Surprise et enlèvement de l'avant-garde commandée par le général Sahuc. En repassant le Tagliamento pour gagner la Livenza, il rallia les divisions françaises Grenier et Barbou, ainsi que la division italienne Severoli, puis il s'arrêta entre Pordenone et Sacile, n'étant que très-mollement poursuivi par les Autrichiens. Arrivé là il eut le tort de laisser à Pordenone, trop loin de lui et de tout soutien, une forte arrière-garde, composée de deux bataillons du 35e, et d'un régiment de cavalerie légère, sous les ordres du général Sahuc.

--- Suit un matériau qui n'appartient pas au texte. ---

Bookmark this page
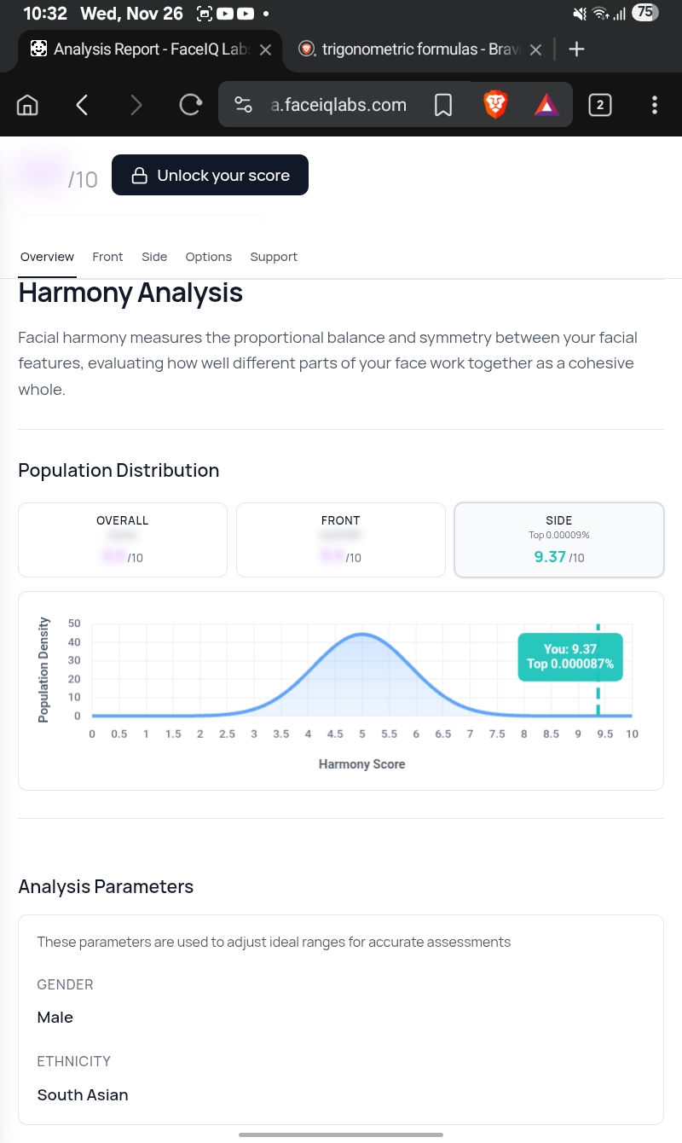Image resolution: width=682 pixels, height=1143 pixels. click(442, 105)
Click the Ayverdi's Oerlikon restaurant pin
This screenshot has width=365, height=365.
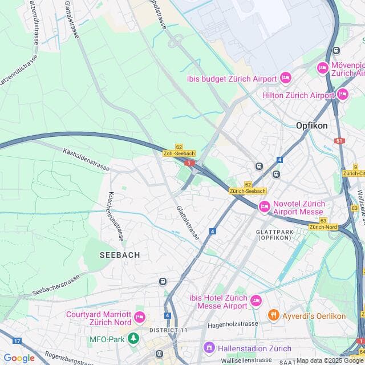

Ce général ne montra pas ici la vigilance qu'il faut à l'avant-garde quand on marche en avant, à l'arrière-garde quand on se retire; il eut le tort, au lieu de battre la campagne pour éclairer l'armée, de ne pas même éclairer sa propre troupe, et de s'enfermer avec elle dans Pordenone[18]. Les Autrichiens, avertis de la présence d'une arrière-garde française à Pordenone, se portèrent en avant avec un détachement d'infanterie et une troupe considérable de cavalerie, sous la conduite du chef d'état-major Nugent, officier fort intelligent, et membre fort exalté du parti de la guerre. Avec sa cavalerie il enveloppa complétement Pordenone, coupant toutes les communications entre ce point et Sacile; avec son infanterie il attaqua Pordenone même, et y surprit les troupes françaises endormies et mal gardées. Celles-ci, attaquées avant d'avoir pu se mettre en défense, furent obligées de se retirer en toute hâte, et de chercher leur salut dans une fuite précipitée. Mais au lieu de trouver le chemin ouvert en quittant Pordenone, elles y rencontrèrent une nombreuse cavalerie qui les assaillit dans tous les sens. Nos hussards essayèrent de se faire jour en chargeant au galop; quelques-uns s'échappèrent, les autres furent sabrés ou pris. Quant à l'infanterie, elle ne chercha son salut que dans une vaillante résistance. Les deux bataillons du 35e, vieux régiment d'Italie, se formèrent en carré, et reçurent les cavaliers autrichiens de manière à les rebuter, si leur nombre eût été moins grand. Ils en abattirent plusieurs centaines à coups de fusil, et jonchèrent la terre de cadavres d'hommes et de chevaux. Mais bientôt, les cartouches leur manquant, ils n'eurent plus que la pointe de leurs baïonnettes contre une cavalerie qui était la meilleure de l'Autriche. Cinq cents de nos malheureux soldats expièrent en tombant sous le sabre des Autrichiens l'incurie de leur général. Les autres furent faits prisonniers.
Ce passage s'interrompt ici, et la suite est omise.